- [Stated exercise] List each line of the material below that contains the word "what", copying every such line in full.

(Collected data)
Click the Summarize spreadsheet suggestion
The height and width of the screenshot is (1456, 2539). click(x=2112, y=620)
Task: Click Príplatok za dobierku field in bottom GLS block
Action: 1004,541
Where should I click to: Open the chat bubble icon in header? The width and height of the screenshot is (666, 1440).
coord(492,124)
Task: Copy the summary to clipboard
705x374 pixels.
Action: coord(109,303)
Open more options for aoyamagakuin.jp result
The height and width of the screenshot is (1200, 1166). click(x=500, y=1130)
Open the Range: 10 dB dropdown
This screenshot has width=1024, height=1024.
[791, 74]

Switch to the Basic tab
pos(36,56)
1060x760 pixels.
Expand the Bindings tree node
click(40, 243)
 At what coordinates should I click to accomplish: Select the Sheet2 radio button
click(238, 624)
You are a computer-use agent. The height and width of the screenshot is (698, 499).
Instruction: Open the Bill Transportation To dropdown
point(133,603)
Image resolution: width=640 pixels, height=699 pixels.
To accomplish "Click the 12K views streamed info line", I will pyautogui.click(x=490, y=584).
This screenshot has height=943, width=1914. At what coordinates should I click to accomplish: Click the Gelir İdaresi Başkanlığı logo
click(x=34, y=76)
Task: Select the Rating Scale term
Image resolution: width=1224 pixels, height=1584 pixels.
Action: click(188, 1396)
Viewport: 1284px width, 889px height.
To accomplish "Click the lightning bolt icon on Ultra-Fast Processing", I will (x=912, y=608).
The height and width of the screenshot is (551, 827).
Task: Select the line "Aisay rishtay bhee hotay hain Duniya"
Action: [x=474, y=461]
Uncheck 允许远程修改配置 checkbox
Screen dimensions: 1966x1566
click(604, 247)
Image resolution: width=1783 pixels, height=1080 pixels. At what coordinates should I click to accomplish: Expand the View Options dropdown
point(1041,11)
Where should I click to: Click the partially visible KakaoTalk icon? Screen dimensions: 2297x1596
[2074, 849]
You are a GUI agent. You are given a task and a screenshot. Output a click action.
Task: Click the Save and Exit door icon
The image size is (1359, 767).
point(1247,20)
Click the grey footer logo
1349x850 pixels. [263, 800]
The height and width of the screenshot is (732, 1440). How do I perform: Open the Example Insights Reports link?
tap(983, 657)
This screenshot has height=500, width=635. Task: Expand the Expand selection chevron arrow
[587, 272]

- [Solution to this problem]
 At what coordinates should I click to accomplish: Select the Sheet2 radio button
This screenshot has height=943, width=1914. At what coordinates should I click to accomplish: Click the Gelir İdaresi Başkanlığı logo
Image resolution: width=1783 pixels, height=1080 pixels. At what coordinates should I click to accomplish: Expand the View Options dropdown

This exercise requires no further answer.